Decisions that have brought on a slow assault on the fabrics of what have made Rio Rancho the most desirable city to live in and occupy for families.

The once beautiful and thriving Club Rio Rancho 27-hole golf course went up in flames in 2019.

The course, once lush with green space and enjoyed by city residents, has turned into a desolate wasteland in the historic southeast corridor.

Out west in late 2020, the current elected officials touted the Los Diamantes TIDD development as new homes, new infrastructure and the new Joe Harris Elementary went up.

However, a look at the fine print revealed that 16 acres of business park had been re-zoned to R-6 for the future possibilities of affordable housing.

This move cost the city a projected $1 billion in gross regional product and 600 jobs over a 10-year period.

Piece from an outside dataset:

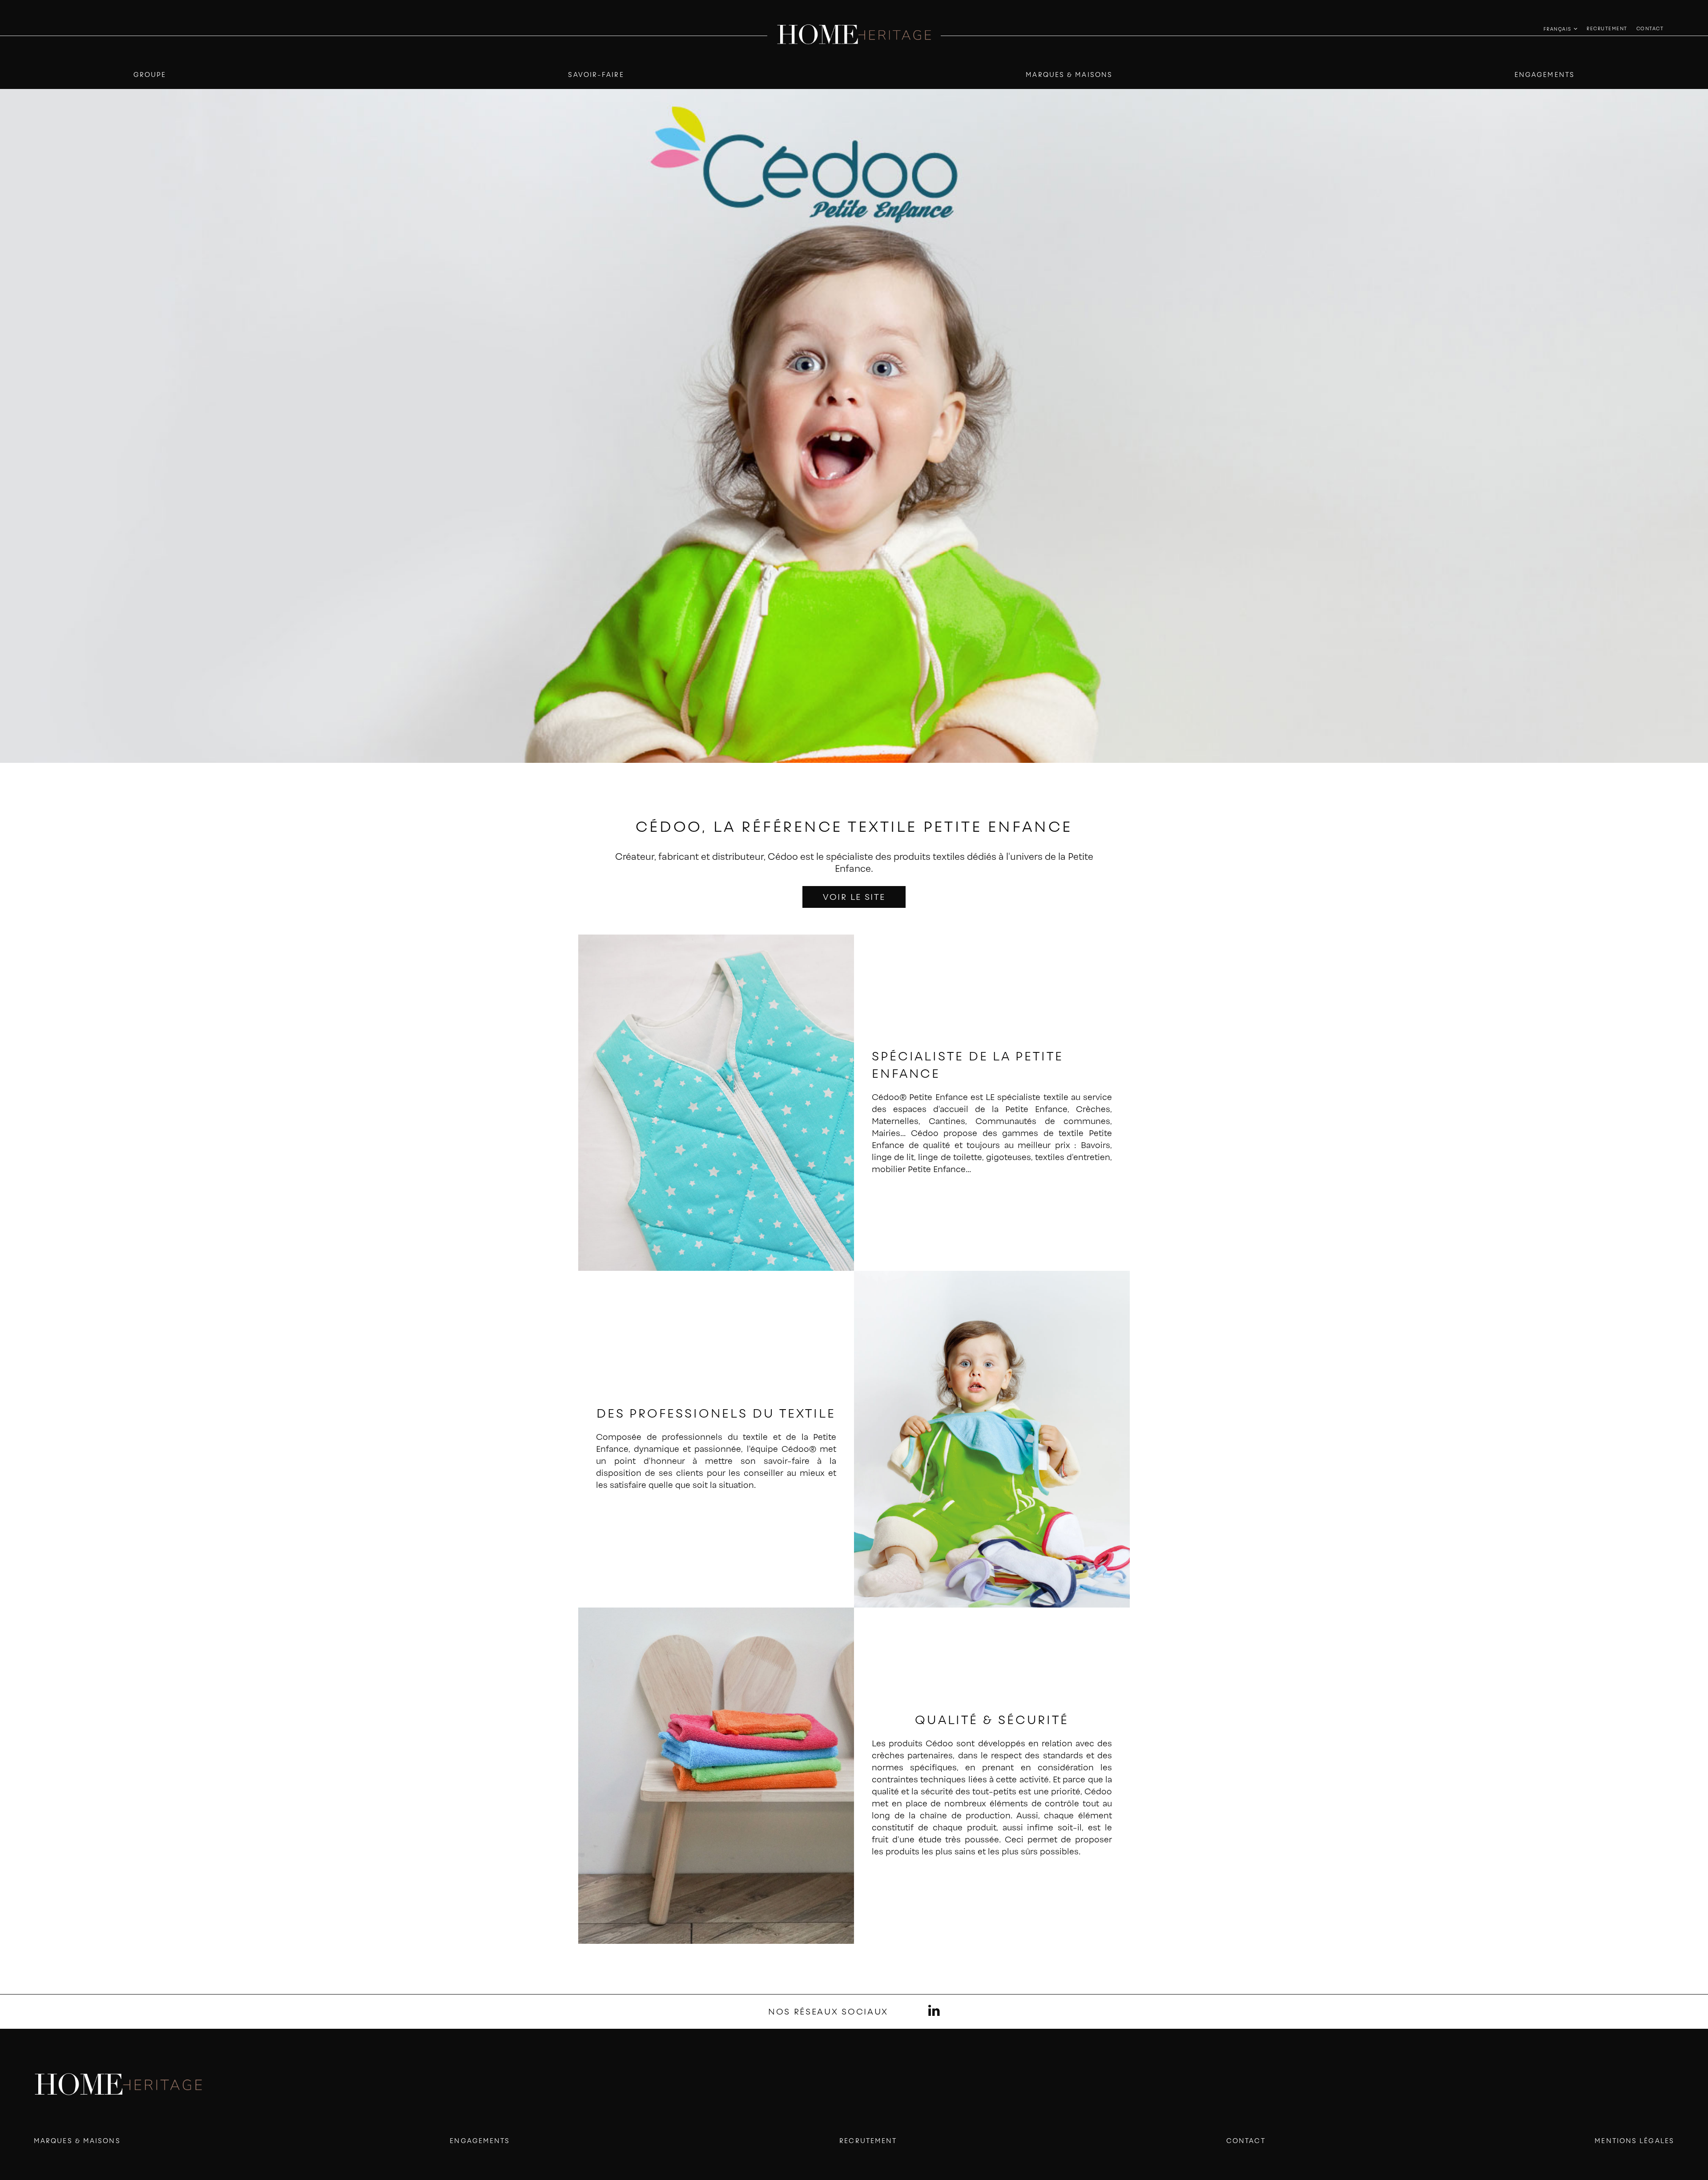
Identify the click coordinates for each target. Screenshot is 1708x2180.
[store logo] (854, 35)
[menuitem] (1607, 28)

The Loma Colorado and Diamond Ridge areas were under attack by a proposed and recommended re-zone of C-1 commercial to R-6 for the purposes of an affordable housing tower behind Lowes that was met with significant resident challenge.

The Mariposa area saw their estates and R-1 lots carved up for R-4 residential development, decreasing lot size and bringing in smaller residences, jeopardizing their trail systems and piggy backing off of the existing property values.

The Cabezon area is currently in an organized effort to challenge the development of a gas station in their backyard.

The Vista Entrada area has seen smaller lot attempts and bonds approved to support affordable housing apartments near Idalia and 528.

All the while, residential roads the past eight years have significantly deteriorated, with minimal resolve by way of the Neighborhood Streets Improvement Project (NSIP) for the foreseeable future.
The NSIP only provides crack and seal, no slurry and no re-pavement.

If we are trying to increase GRT to increase revenue by bringing in high-density rooftops, what impacts will this have on the Rio Rancho residents, the businesses we attract and the already crowded schools, the traffic?

Our charter review committee was changed for the first time since the city’s inception.

It was handed to governing body members, while citizen seats were cut.

This needs to be returned to the citizens of Rio Rancho. Elected officials shouldn’t be making recommendations to themselves for changes to the charter (Rio Rancho’s constitution).

It’s time to seriously consider the candidates running for city council.

Rio Rancho citizens have an immensely important decision for early voting on Feb. 1 and on March 1.

Boxes checked on these days have the propensity to greatly impact the direction the city takes for future Rio Rancho development, and its residents.

Make no mistake, Rio Rancho is at a tipping point, and knowing what each candidate stands for is paramount.